To those who don’t believe in fate,
I say ‘Look at the Kennedy’s.’
To those who deny destiny,
I say ‘Look at the Kennedy’s.’
To those who doubt the efficacy of curses,
I say ‘Look at the Kennedy’s.’
To those who discount the existence of karma,
I say ‘Look at the Kennedy’s.’
To those who dismiss coincidence,
I say ‘Look at the Kennedy’s.’
To those who feel bad about themselves,
I say ‘Look at the Kennedy’s.’
To those who need to believe
That power and wealth are not everything,
I say ‘Look at the Kennedy’s.’
To those who question whether truth is stranger than fiction,
I say ‘Look at the Kennedy’s.’
To those who are searching for a subject,
I say ‘Look at the Kennedy’s.’
To those who want to write the great American novel,
I say ‘Look at the Kennedy’s.’
To those whose lives are hanging by a thread,
I say ‘Look at the Kennedy’s.’
To those who are slow to count their own blessings,
I say ‘Look at the Kennedy’s.’
To those who are tired of living and scared of dying,
I say ‘Look at the Kennedy’s.’

HASSAN II

If my French is correct,
Hassan the Second of Morocco
Died yesterday of a heart attack
With pulmonary complications.
He was over seventy.
There will be three days of mourning.
Fine.
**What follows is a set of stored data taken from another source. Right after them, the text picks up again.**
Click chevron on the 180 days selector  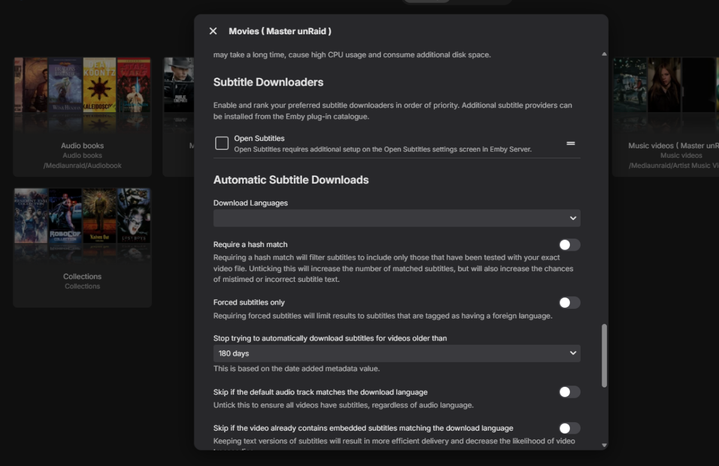tap(573, 353)
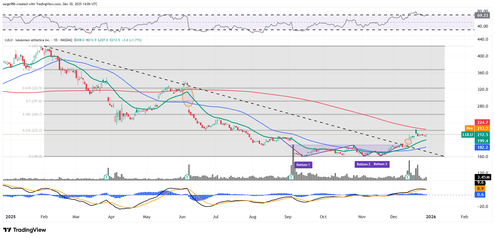Click the 0.618 (322.9) Fibonacci level label
This screenshot has width=495, height=238.
point(32,88)
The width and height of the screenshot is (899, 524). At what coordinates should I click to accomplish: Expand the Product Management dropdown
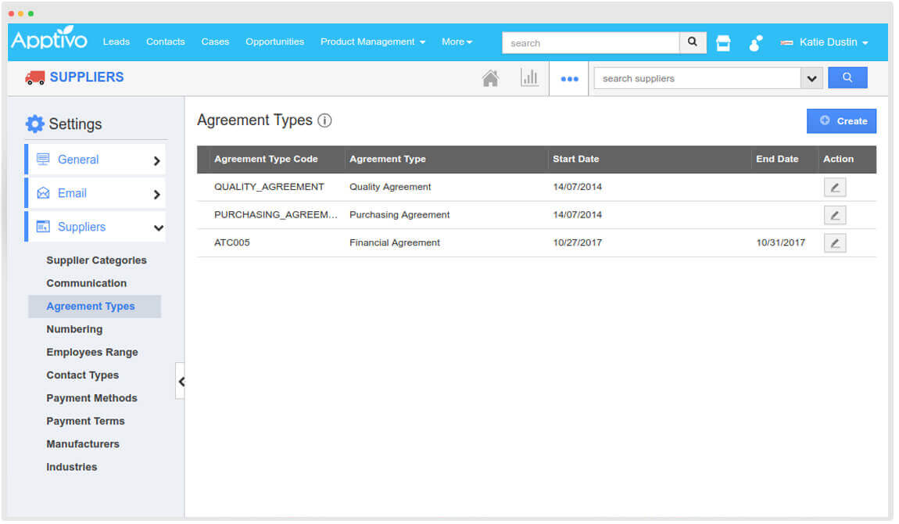click(372, 42)
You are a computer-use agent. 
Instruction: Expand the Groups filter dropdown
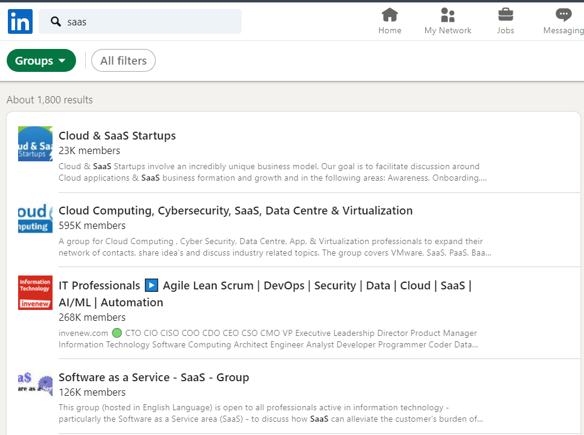41,60
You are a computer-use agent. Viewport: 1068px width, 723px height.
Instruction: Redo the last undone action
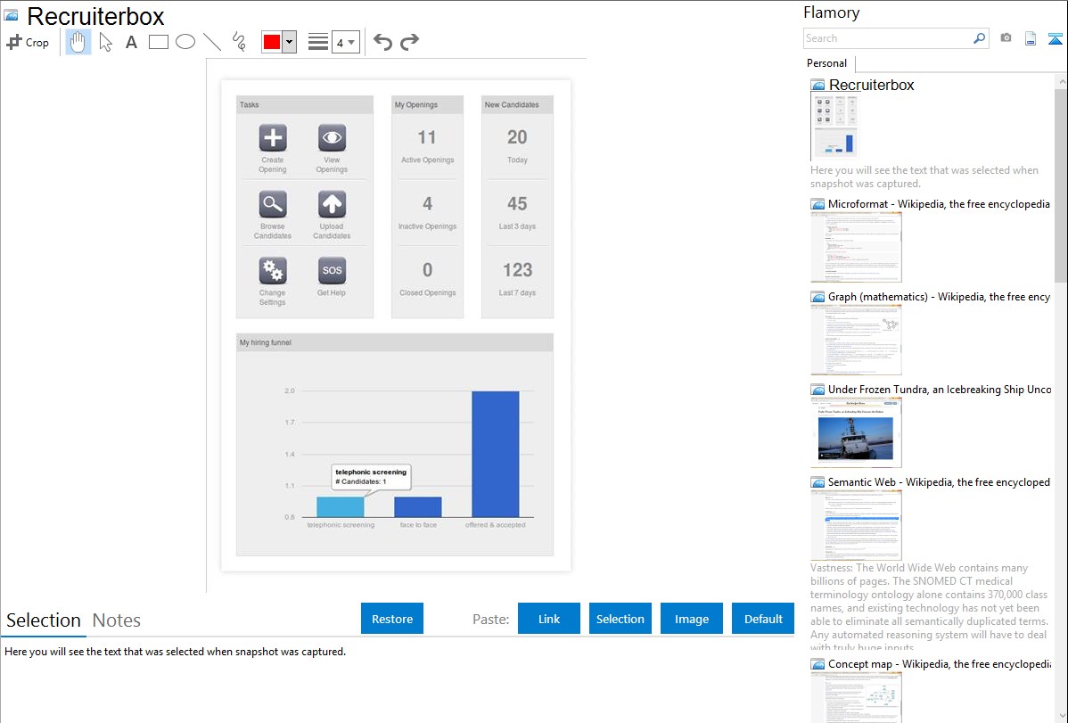[x=410, y=42]
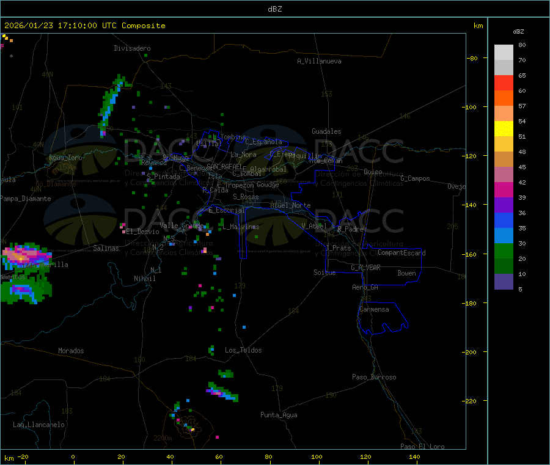Click the timestamp 2026/01/23 17:10:00 UTC Composite
The image size is (550, 465).
tap(84, 26)
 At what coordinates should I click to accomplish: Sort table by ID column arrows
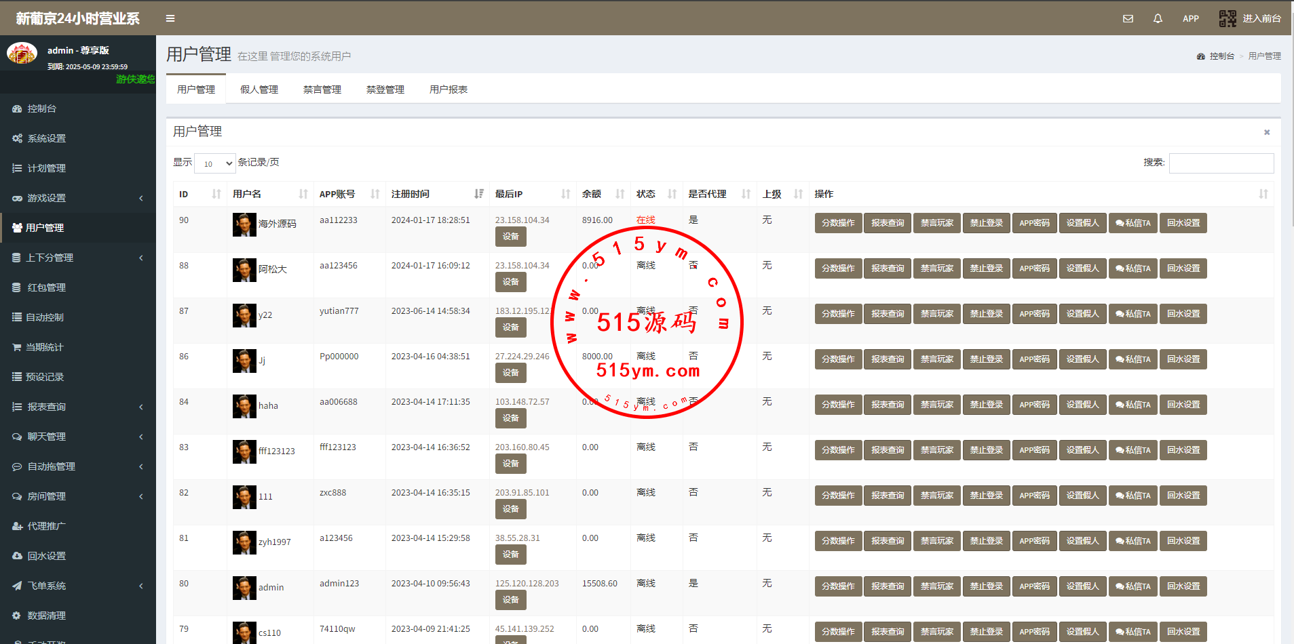click(216, 194)
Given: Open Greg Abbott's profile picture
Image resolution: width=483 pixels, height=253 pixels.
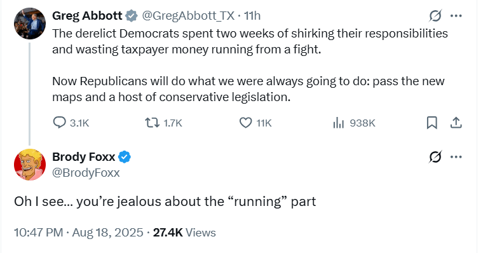Looking at the screenshot, I should click(30, 24).
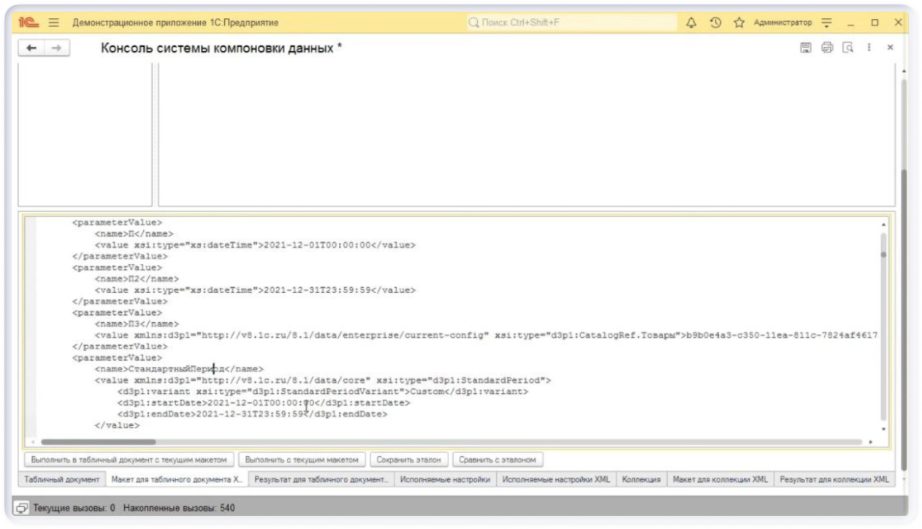Image resolution: width=922 pixels, height=529 pixels.
Task: Expand the service settings menu beside Администратор
Action: (826, 23)
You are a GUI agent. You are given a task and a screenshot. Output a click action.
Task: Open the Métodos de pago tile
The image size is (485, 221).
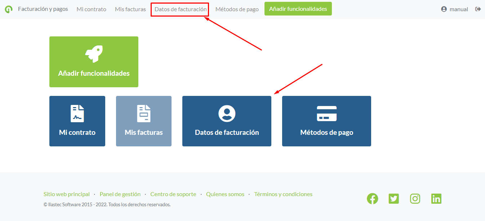click(326, 121)
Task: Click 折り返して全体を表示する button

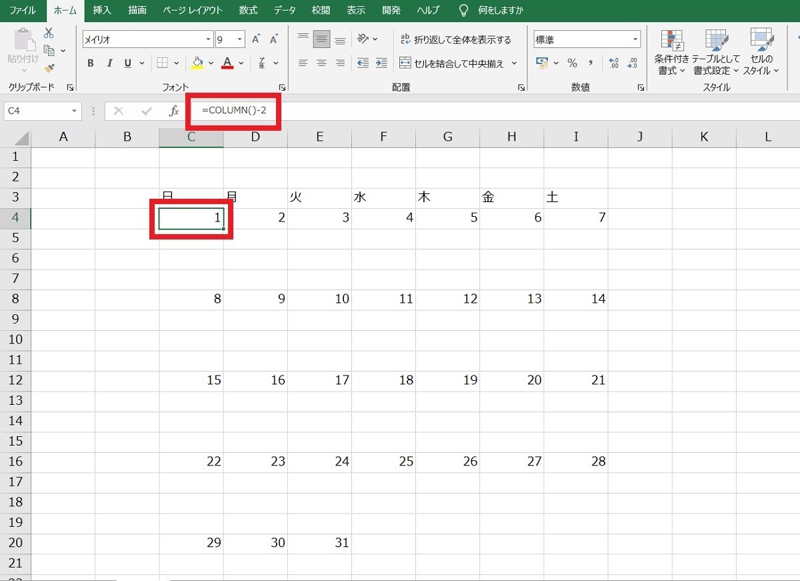Action: point(458,39)
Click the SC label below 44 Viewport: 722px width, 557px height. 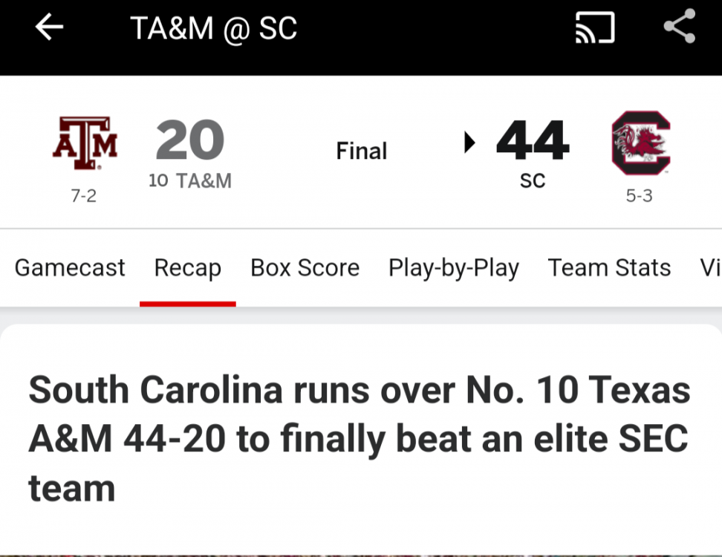pos(533,180)
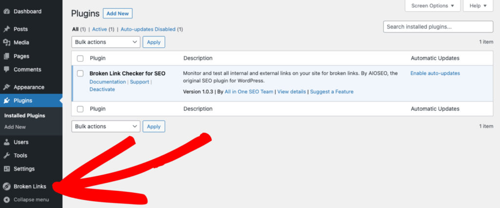This screenshot has width=500, height=208.
Task: Click the Add New button beside Plugins
Action: [x=118, y=14]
But why all the funeral music,
The dirges and threnodies?
Why not some dance music,
Reggae, rag-time, rock and roll,
Northern soul and Nat King Cole?
Why not roll out the red barrel
Along with the red carpet?
Hassan lived life to the full,
Married several wives
And died peacefully in his sleep.
We would all do well to follow his example
Instead of squandering our cowardly lives
And flinching away from the final lift
In the long black taxi.

A NIGHT IN TUNISIA

The band was diabolical
And the karaoke was cruel and unusual punishment.
The Master of Ceremonies was fluent in
English, Spanish, Double-Dutch and Gibberish
And the pizzas tasted of papier mache.
The sense of boredom amongst the punters was palpable.
The British were foul-mouthed and boorish,
The Germans glum and gluttonous,
The French and Spanish lethargically latinate
And the Italians irritated and irritating.
I was consulting my watch every ten seconds
And discovering that the hour hand had gone into reverse.
The one person who looked remotely happy was the owner.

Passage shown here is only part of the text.